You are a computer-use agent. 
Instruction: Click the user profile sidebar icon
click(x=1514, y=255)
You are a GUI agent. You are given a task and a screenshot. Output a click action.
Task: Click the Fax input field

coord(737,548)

******************************

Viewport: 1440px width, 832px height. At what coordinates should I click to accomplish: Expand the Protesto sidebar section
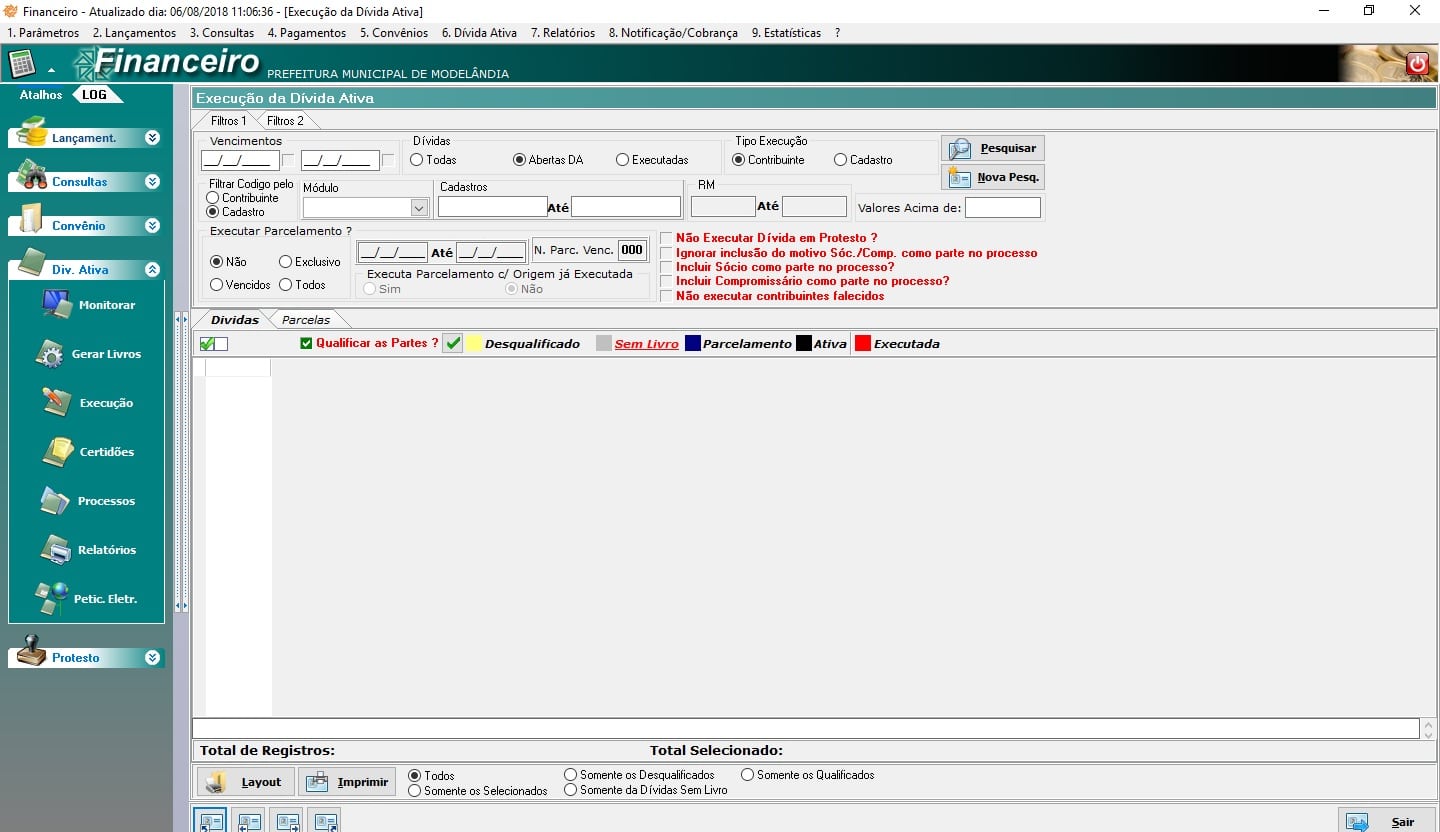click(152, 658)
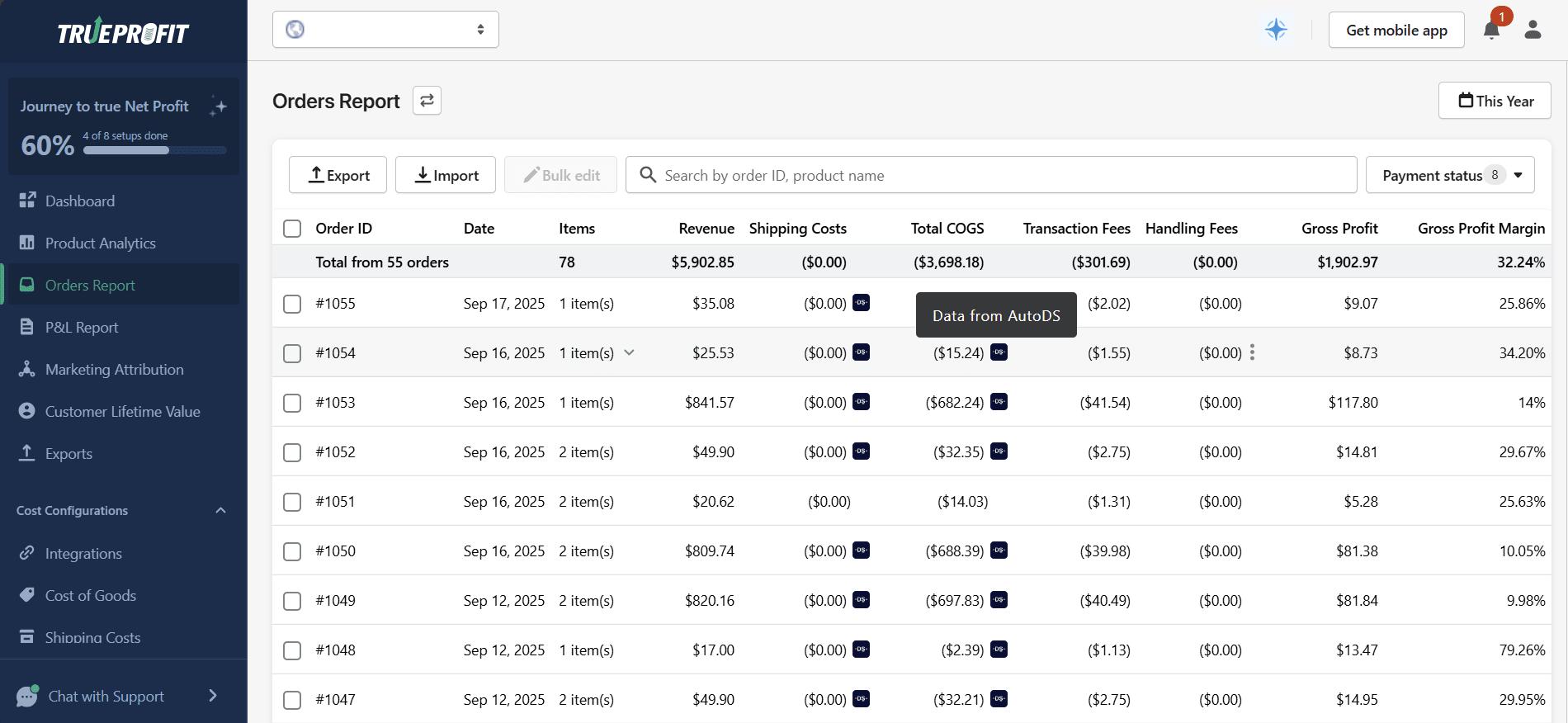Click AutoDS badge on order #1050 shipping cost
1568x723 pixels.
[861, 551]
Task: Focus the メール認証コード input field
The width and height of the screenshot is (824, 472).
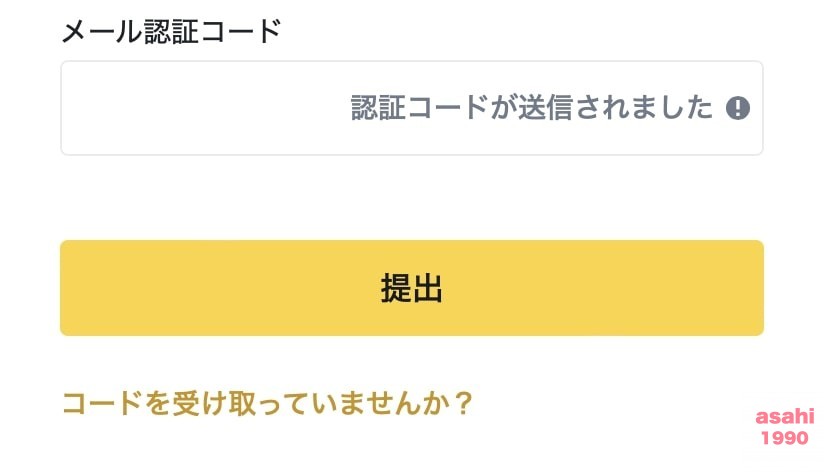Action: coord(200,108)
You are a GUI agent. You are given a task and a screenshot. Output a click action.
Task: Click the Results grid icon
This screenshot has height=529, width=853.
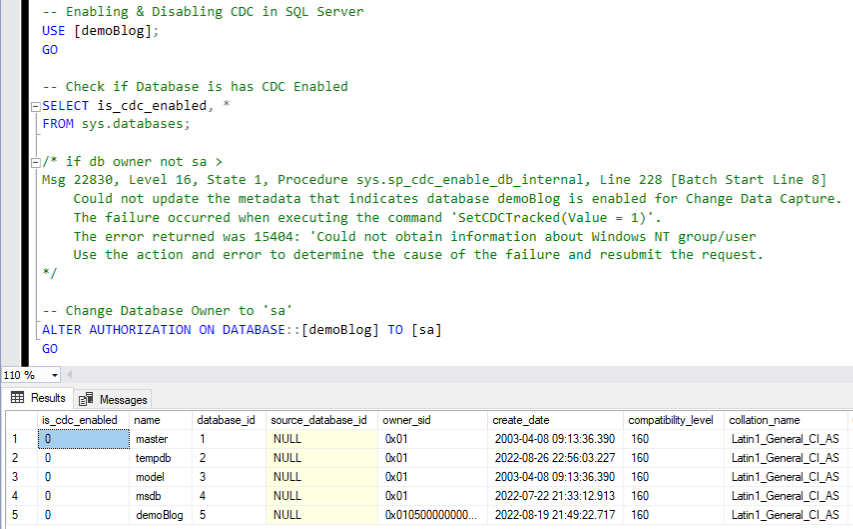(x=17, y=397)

******************************

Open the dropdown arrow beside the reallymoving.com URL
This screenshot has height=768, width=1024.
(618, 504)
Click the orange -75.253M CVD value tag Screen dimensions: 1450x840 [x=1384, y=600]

******************************

## [Work instruction]
Taking the line with "This screenshot has height=768, width=1024." as the first and the line with "Click the orange" as the last, retype that stretch of the data above exactly, with no other lines.

## [Solution to the problem]
This screenshot has height=768, width=1024.
(618, 504)
Click the orange -75.253M CVD value tag Screen dimensions: 1450x840 [x=1384, y=600]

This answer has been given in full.